**Task goal:**
In the records below, find the line with "Task: Open the three-dot options menu" and the line with "Click the flag icon for Report / Block". Print both exactly, along with every line between them, and no other line.

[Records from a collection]
━━━━━━━━━━━━━━━━

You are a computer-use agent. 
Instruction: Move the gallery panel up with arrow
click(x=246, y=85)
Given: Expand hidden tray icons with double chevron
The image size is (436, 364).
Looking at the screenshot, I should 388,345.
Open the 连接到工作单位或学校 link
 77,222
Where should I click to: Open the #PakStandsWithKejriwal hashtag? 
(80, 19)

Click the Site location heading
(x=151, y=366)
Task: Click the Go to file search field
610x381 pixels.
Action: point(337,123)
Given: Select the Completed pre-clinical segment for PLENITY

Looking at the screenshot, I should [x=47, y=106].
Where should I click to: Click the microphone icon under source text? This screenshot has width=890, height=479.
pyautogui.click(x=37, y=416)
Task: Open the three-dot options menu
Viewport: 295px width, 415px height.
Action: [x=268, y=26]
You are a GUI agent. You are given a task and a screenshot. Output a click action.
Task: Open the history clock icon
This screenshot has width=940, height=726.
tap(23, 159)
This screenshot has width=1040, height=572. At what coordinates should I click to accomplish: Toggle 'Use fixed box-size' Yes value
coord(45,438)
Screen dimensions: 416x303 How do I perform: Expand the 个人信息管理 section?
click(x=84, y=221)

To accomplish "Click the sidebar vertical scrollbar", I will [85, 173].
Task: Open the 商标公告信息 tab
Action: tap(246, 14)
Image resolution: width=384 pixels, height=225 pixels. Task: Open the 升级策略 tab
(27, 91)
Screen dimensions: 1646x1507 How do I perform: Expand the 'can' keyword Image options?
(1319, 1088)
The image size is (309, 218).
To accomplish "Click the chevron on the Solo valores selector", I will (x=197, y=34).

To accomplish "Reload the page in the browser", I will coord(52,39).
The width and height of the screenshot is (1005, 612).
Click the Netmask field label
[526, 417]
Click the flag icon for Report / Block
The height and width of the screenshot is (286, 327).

━━━━━━━━━━━━━━━━

**Answer to the exercise:**
Task: Open the three-dot options menu
Viewport: 295px width, 415px height.
Action: [x=268, y=26]
You are a GUI agent. You are given a task and a screenshot. Output a click action.
Task: Open the history clock icon
This screenshot has width=940, height=726.
tap(23, 159)
This screenshot has width=1040, height=572. At what coordinates should I click to accomplish: Toggle 'Use fixed box-size' Yes value
coord(45,438)
Screen dimensions: 416x303 How do I perform: Expand the 个人信息管理 section?
click(x=84, y=221)

To accomplish "Click the sidebar vertical scrollbar", I will [85, 173].
Task: Open the 商标公告信息 tab
Action: tap(246, 14)
Image resolution: width=384 pixels, height=225 pixels. Task: Open the 升级策略 tab
(27, 91)
Screen dimensions: 1646x1507 How do I perform: Expand the 'can' keyword Image options?
(1319, 1088)
The image size is (309, 218).
To accomplish "Click the chevron on the Solo valores selector", I will (x=197, y=34).

To accomplish "Reload the page in the browser", I will coord(52,39).
The width and height of the screenshot is (1005, 612).
Click the Netmask field label
[526, 417]
Click the flag icon for Report / Block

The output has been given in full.